Unavoidable factors like engine failure at 400 feet after take-off, or an elephant who wants the same part of the runway you’re using to finish your take-off are just bad luck. Not much you can do about that. Fortunately, engines are pretty reliable and there aren’t many airport elephants we need to worry about. That leaves us incompetence and bad judgment, often hand in hand.

Say crosswind landings were never your thing and you find yourself with 30 knots right across the runway. The pilot with sound judgment goes somewhere else, protecting himself from his lack of crosswind competence. The pilot with bad judgment, though, tries it anyway and becomes an RLOC statistic.

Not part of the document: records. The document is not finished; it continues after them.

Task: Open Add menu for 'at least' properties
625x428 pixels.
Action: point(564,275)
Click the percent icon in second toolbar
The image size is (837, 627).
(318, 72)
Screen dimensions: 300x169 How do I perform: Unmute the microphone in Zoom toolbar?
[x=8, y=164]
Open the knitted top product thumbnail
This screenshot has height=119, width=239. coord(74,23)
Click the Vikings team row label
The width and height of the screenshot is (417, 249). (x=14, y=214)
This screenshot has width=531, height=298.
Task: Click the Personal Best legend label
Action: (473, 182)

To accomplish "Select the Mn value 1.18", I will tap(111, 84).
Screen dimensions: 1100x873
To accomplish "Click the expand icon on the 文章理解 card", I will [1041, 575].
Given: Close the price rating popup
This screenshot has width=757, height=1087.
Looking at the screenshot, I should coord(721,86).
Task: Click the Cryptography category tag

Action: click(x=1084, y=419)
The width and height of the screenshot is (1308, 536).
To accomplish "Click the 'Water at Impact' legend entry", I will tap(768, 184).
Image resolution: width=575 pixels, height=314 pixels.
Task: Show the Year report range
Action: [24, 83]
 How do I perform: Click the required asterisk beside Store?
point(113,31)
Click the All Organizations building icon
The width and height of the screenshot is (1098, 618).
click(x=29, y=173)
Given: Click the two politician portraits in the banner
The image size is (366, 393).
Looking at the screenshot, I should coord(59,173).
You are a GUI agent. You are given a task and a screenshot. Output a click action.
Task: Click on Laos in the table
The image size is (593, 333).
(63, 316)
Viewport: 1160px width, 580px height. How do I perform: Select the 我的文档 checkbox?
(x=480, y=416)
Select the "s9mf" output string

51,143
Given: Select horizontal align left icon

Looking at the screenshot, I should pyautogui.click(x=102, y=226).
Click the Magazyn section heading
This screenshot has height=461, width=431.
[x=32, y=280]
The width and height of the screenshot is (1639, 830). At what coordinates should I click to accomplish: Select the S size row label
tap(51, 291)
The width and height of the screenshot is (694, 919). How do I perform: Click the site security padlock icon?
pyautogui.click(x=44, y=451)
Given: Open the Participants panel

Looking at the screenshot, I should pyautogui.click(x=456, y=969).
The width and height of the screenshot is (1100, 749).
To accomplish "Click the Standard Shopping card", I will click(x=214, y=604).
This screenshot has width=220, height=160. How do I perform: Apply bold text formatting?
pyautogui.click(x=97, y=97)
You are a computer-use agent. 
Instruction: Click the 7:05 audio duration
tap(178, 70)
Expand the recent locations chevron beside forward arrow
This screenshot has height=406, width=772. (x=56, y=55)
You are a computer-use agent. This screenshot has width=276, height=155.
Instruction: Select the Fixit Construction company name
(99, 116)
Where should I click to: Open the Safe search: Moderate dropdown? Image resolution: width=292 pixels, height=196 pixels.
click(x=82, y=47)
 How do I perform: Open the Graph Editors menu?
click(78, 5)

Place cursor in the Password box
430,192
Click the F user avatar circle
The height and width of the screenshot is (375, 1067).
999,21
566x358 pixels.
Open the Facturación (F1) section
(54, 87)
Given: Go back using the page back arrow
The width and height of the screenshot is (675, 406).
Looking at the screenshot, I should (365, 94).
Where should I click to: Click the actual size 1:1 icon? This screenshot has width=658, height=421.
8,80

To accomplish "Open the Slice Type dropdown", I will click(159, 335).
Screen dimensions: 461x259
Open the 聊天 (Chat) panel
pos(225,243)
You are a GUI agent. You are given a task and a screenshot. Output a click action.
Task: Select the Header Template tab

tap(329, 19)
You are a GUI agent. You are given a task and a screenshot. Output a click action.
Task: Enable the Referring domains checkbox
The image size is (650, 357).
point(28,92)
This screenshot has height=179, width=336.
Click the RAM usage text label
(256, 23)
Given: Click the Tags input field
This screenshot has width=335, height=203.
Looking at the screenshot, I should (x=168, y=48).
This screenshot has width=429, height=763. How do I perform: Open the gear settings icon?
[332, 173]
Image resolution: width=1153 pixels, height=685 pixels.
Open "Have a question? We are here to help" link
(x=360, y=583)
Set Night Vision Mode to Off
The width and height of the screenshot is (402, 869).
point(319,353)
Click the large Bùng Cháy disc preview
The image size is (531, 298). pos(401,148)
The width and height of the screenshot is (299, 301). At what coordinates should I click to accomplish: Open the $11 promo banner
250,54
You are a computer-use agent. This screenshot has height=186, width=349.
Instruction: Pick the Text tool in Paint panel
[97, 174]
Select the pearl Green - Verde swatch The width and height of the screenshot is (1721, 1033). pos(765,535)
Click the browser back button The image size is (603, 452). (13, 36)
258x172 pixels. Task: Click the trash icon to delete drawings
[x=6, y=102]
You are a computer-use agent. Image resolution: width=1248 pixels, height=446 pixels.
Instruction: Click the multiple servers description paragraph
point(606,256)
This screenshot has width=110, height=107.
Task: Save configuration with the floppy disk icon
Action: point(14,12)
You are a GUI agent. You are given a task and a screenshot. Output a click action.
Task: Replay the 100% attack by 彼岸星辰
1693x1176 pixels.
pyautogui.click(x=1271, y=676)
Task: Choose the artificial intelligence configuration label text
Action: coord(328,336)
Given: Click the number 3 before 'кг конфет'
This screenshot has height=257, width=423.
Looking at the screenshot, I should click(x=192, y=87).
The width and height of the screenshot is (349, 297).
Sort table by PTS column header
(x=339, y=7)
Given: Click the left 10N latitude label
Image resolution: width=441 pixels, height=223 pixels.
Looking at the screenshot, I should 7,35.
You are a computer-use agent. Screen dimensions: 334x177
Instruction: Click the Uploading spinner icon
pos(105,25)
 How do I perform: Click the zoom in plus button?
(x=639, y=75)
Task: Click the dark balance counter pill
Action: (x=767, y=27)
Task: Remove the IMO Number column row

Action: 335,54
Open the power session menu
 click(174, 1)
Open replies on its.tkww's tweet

Incompetence can usually be converted into competence with training, but teaching good judgment has been the challenge of the industry forever. After all, you should know you can’t handle crosswinds, but we don’t usually go around deliberately and knowingly making a bad choice. We only get to label it bad judgment in the rear-view mirror of life. So, the trick becomes how to recognize something out the windshield that, when we get to look at it in the rear-view mirror, we might conclude was a bad idea.

I’ve got a lot of flight hours and I’m at that age where wisdom and good judgment are supposed to replace testosterone and bravado. As a career professional pilot, when considering something that my wisdom suggests might not look too good in the rear-view mirror, while my bravado is telling me to go for it, I often stop to ask myself how the accident report might read.

A friend of mine flies big jets across the Pacific Ocean. He also has a Cub. The other day he and another airline pilot friend took the Cub into the coastal mountains looking for deer to buzz. We joked later about how the accident report might go: “Two ATP-rated pilots in a Cub were buzzing deer in a mountain clearing. One rather large buck snagged the Cub with his antlers. The plane crashed 10 feet from the deer, instantly killing both pilots. The deer walked away with a headache, proud of his accomplishment.” Yup, stupid pilot trick.

They say you can’t fix stupid. In this context, I disagree. Since we don’t deliberately do stuff that we know will kill us, it only becomes bad judgment because of the results. So, the next time you’re flying when anything—and I mean anything at all—out of the boring routine pops up, ask yourself how that might look in the rear-view mirror. If you don’t like the answer, do something different.

If more of us do that, some of us just might live a little longer. Let’s make the FAA happy on this one. Oh, and while you’re at it, consider getting a little help with your crosswind landings.